# Exercise prompt
Your copy should run exactly from the line containing "This screenshot has height=660, width=1000." to the last line of the entries below, and it should include no pictures.

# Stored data
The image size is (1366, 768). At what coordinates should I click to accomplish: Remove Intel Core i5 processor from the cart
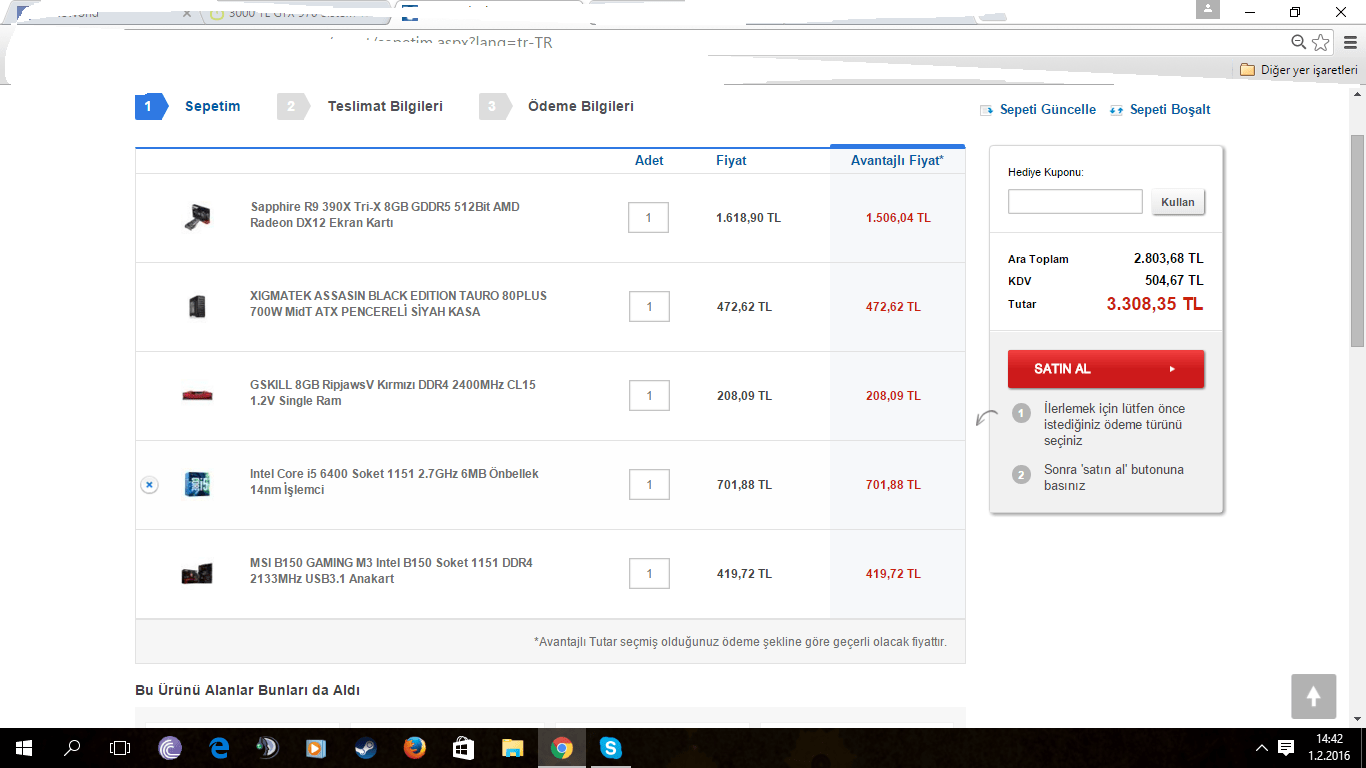pyautogui.click(x=148, y=485)
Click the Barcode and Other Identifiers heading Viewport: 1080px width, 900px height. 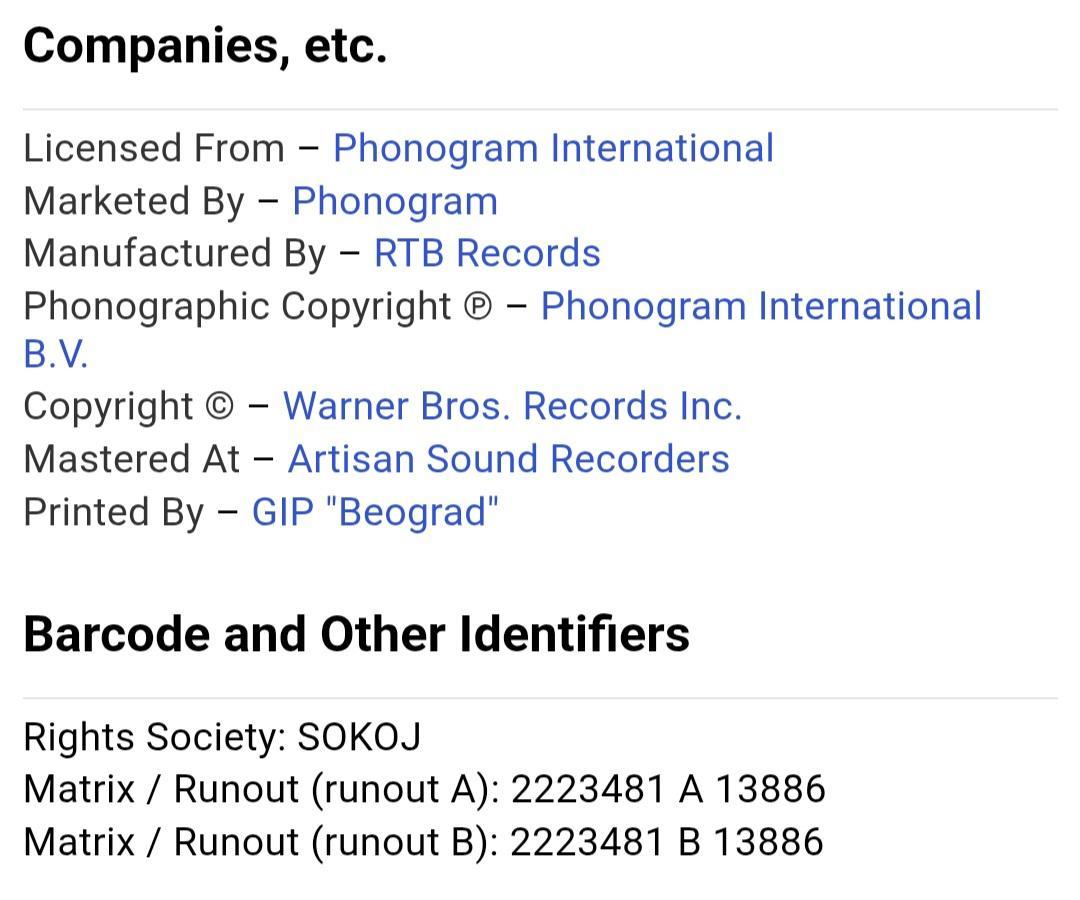pyautogui.click(x=356, y=634)
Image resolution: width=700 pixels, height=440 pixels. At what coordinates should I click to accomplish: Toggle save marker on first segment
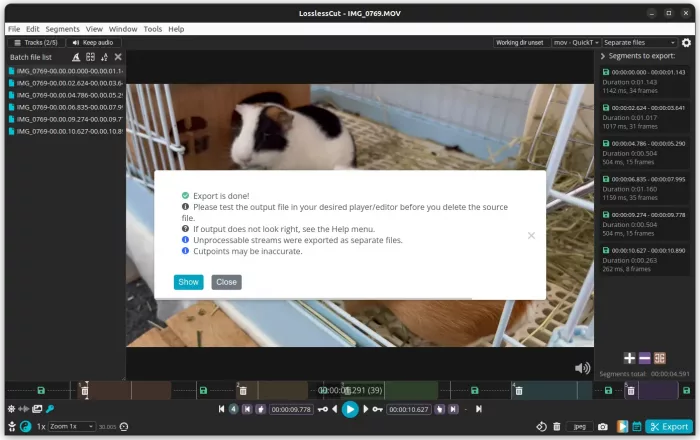(x=41, y=390)
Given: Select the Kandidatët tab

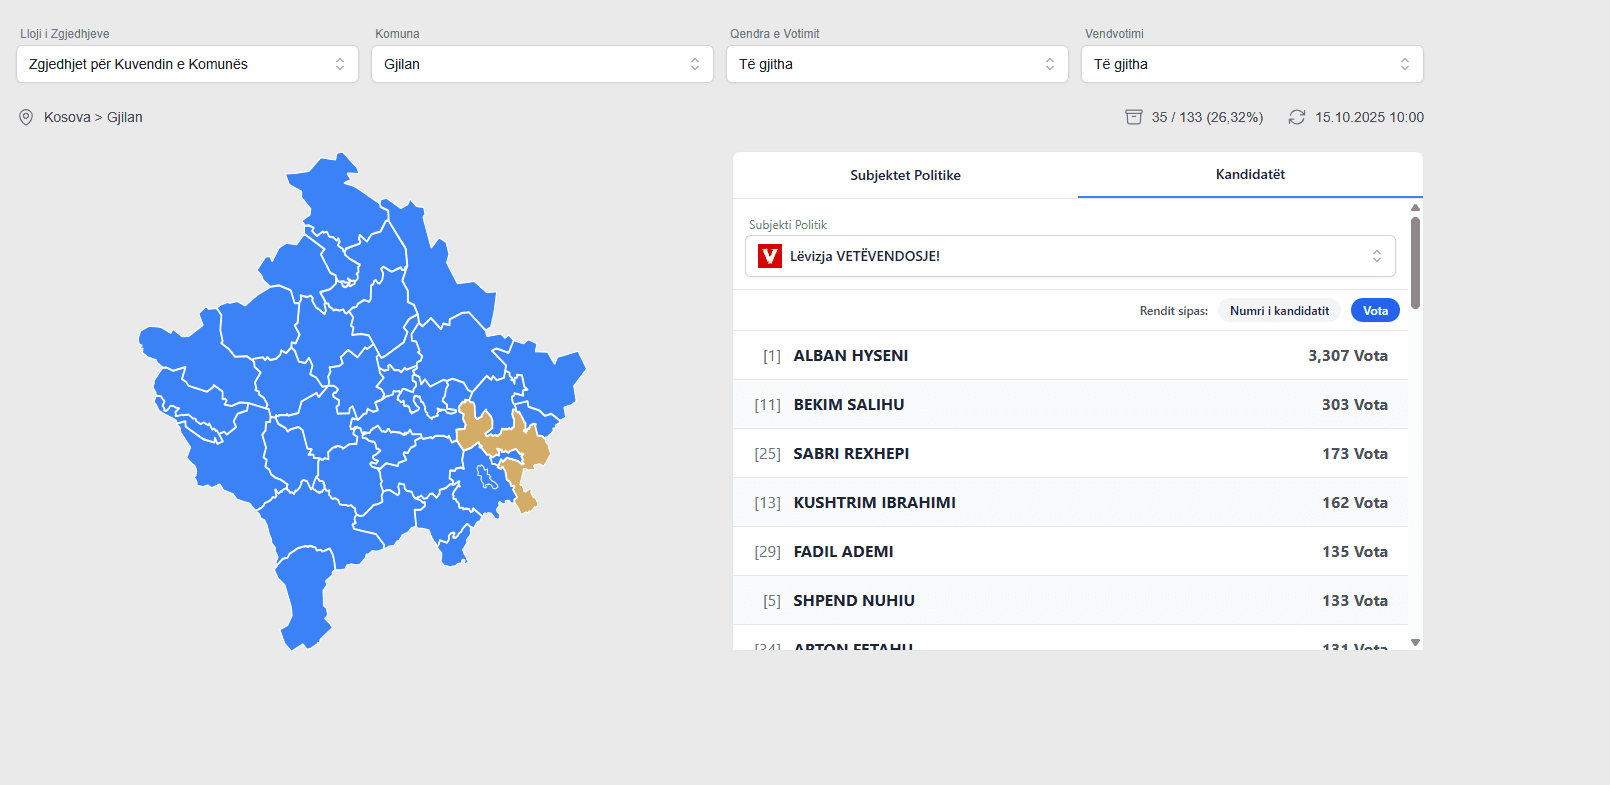Looking at the screenshot, I should [1250, 174].
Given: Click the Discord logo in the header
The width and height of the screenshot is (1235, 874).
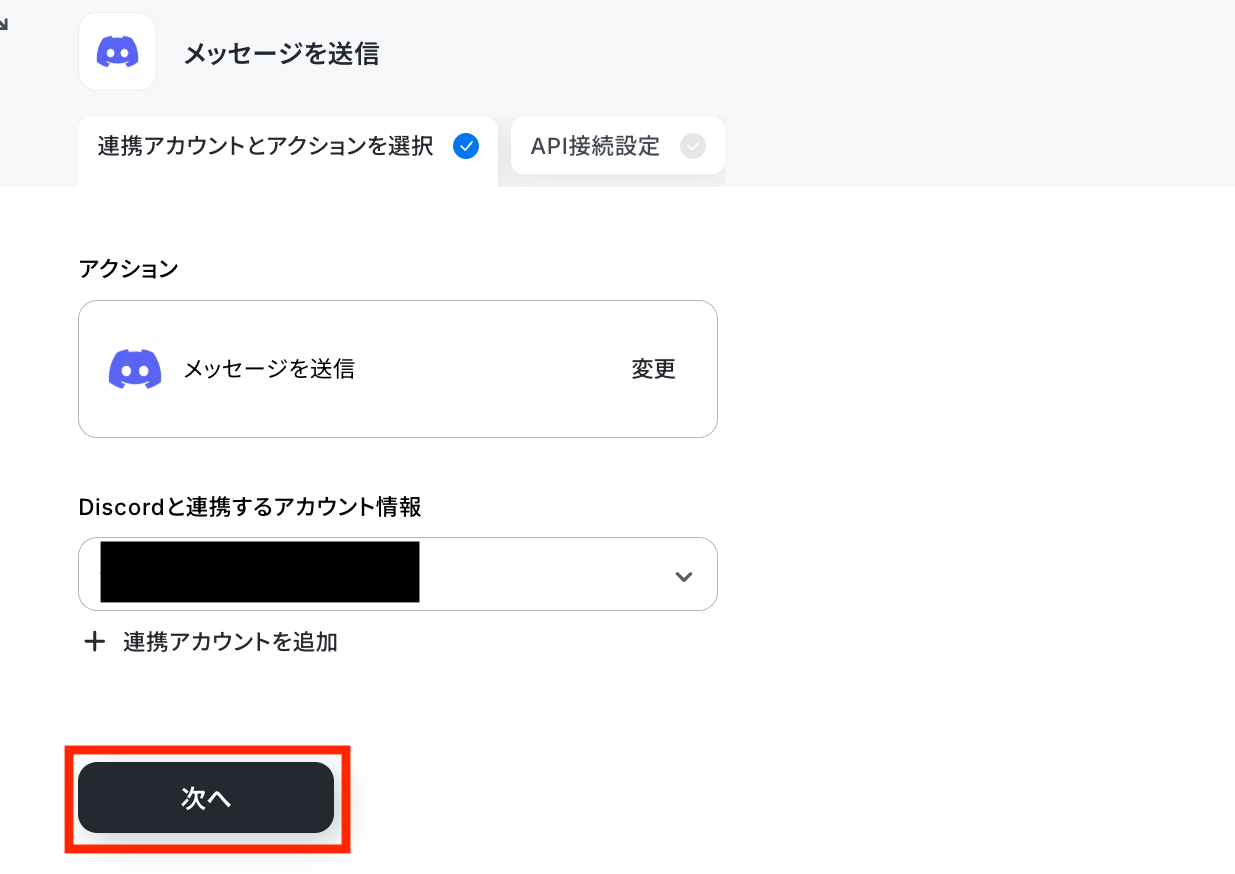Looking at the screenshot, I should pyautogui.click(x=117, y=52).
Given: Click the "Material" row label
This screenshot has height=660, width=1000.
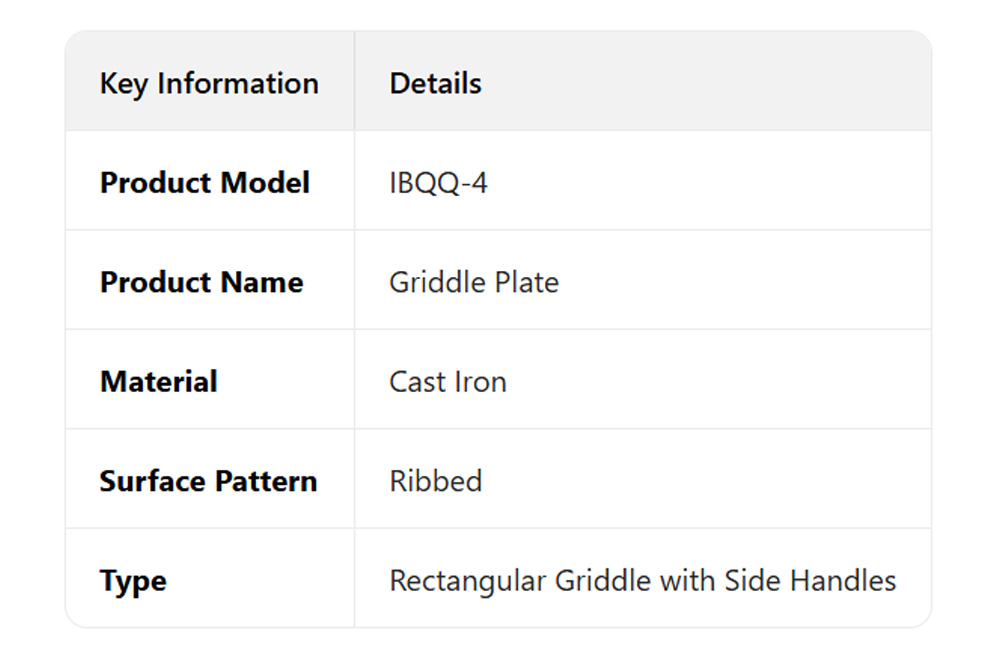Looking at the screenshot, I should (x=159, y=381).
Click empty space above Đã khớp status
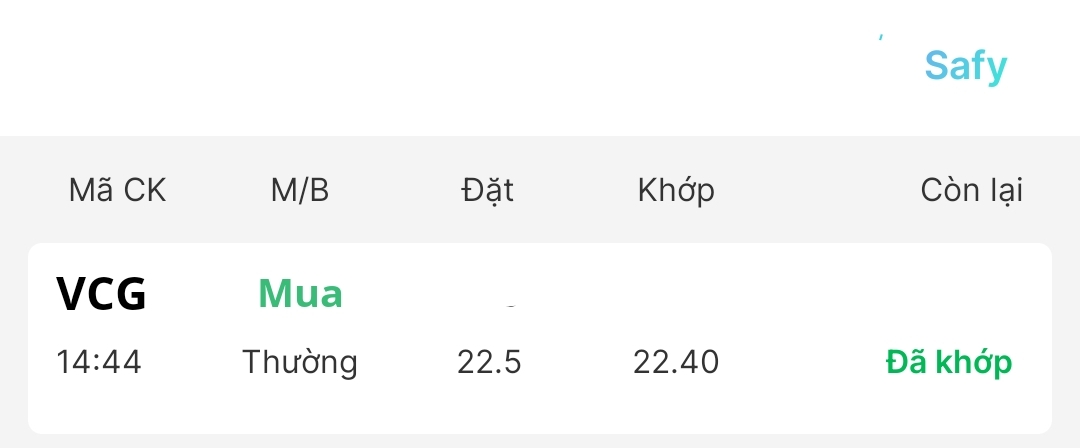Viewport: 1080px width, 448px height. [949, 295]
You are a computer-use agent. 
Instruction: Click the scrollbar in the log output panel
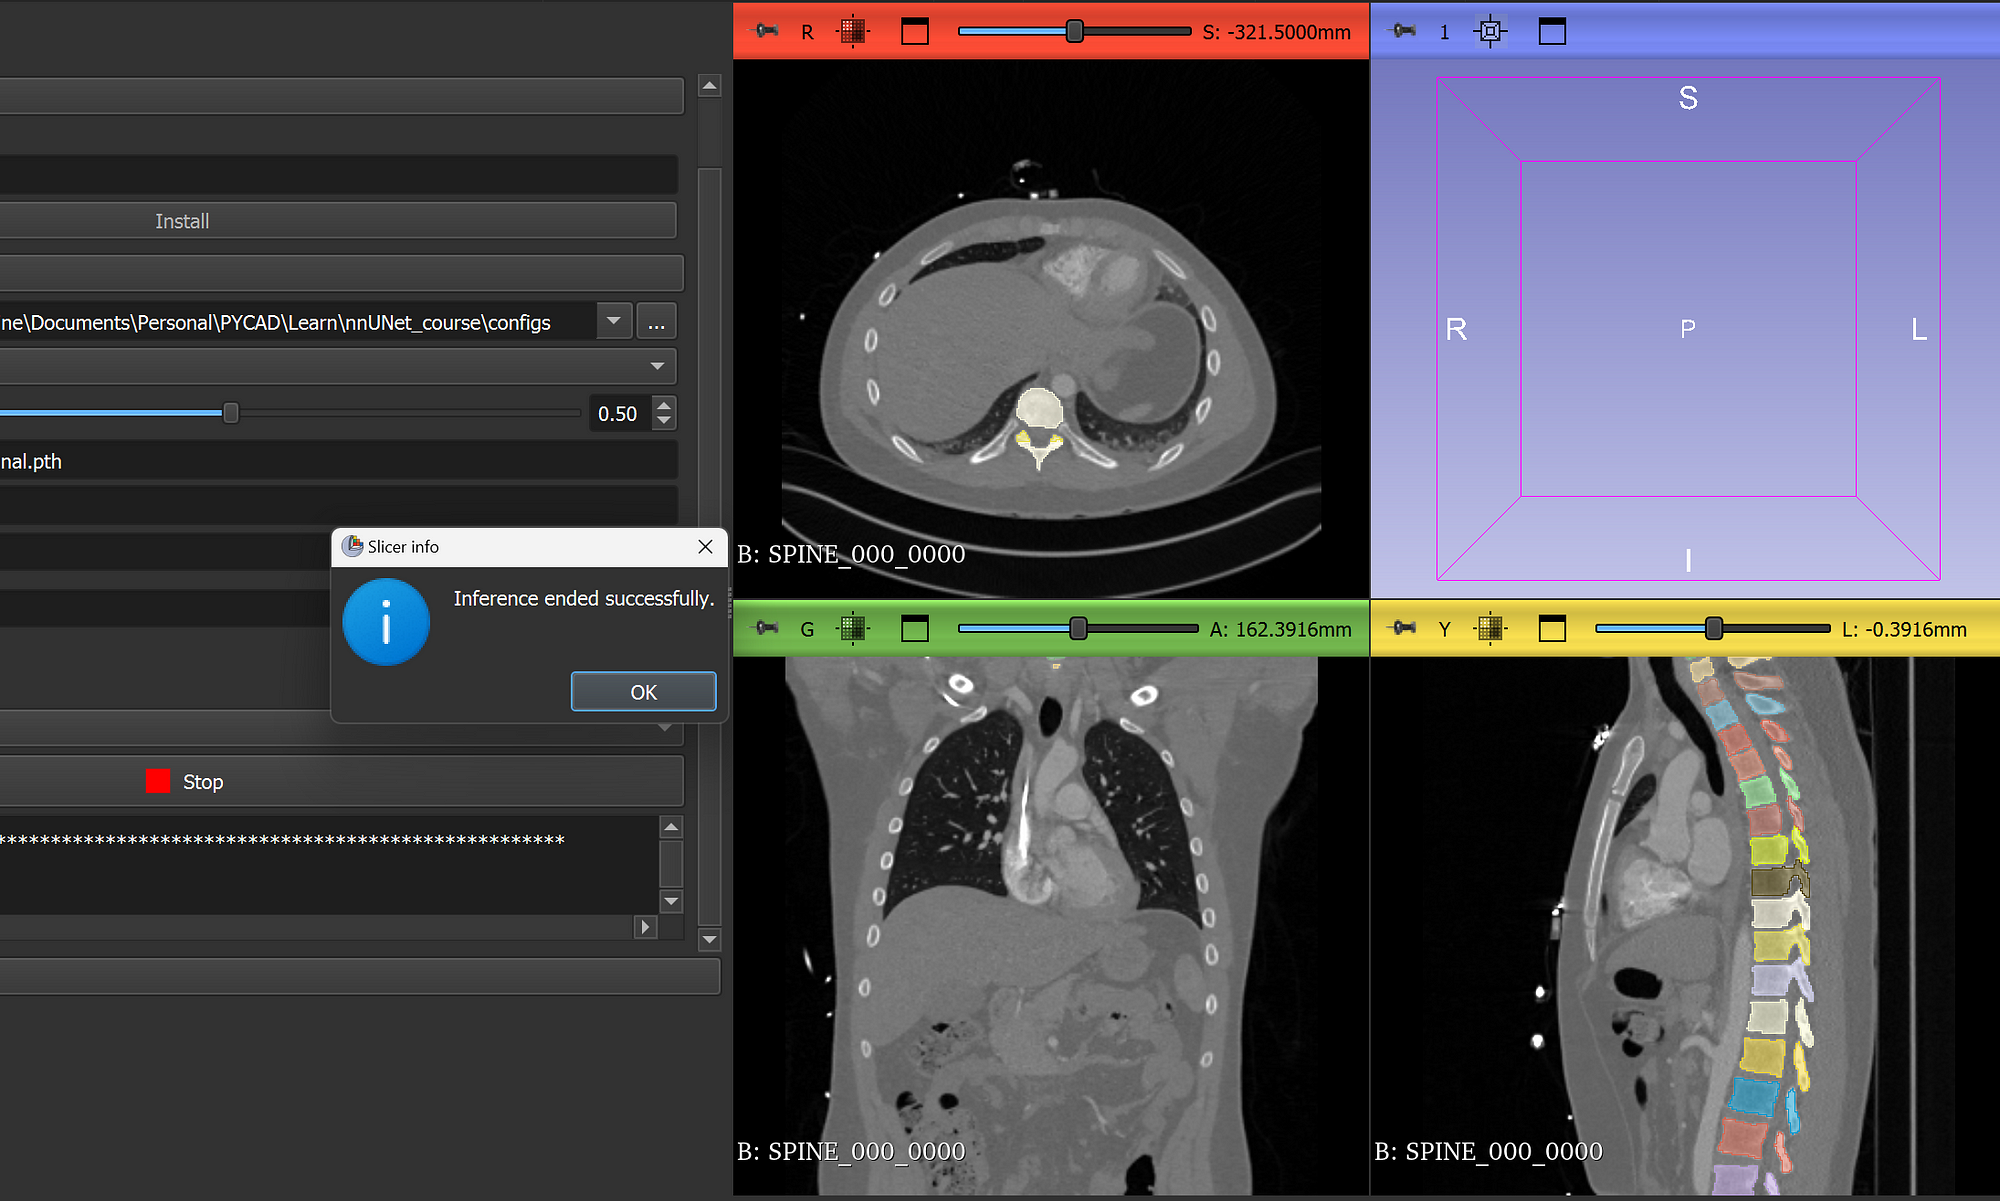(x=670, y=860)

# Reply
This screenshot has height=660, width=1000.
Looking at the screenshot, I should (x=159, y=381).
Click empty space above Đã khớp status
Viewport: 1080px width, 448px height. [949, 295]
You are a computer-use agent. 
Instruction: Click the scrollbar in the log output panel
(x=670, y=860)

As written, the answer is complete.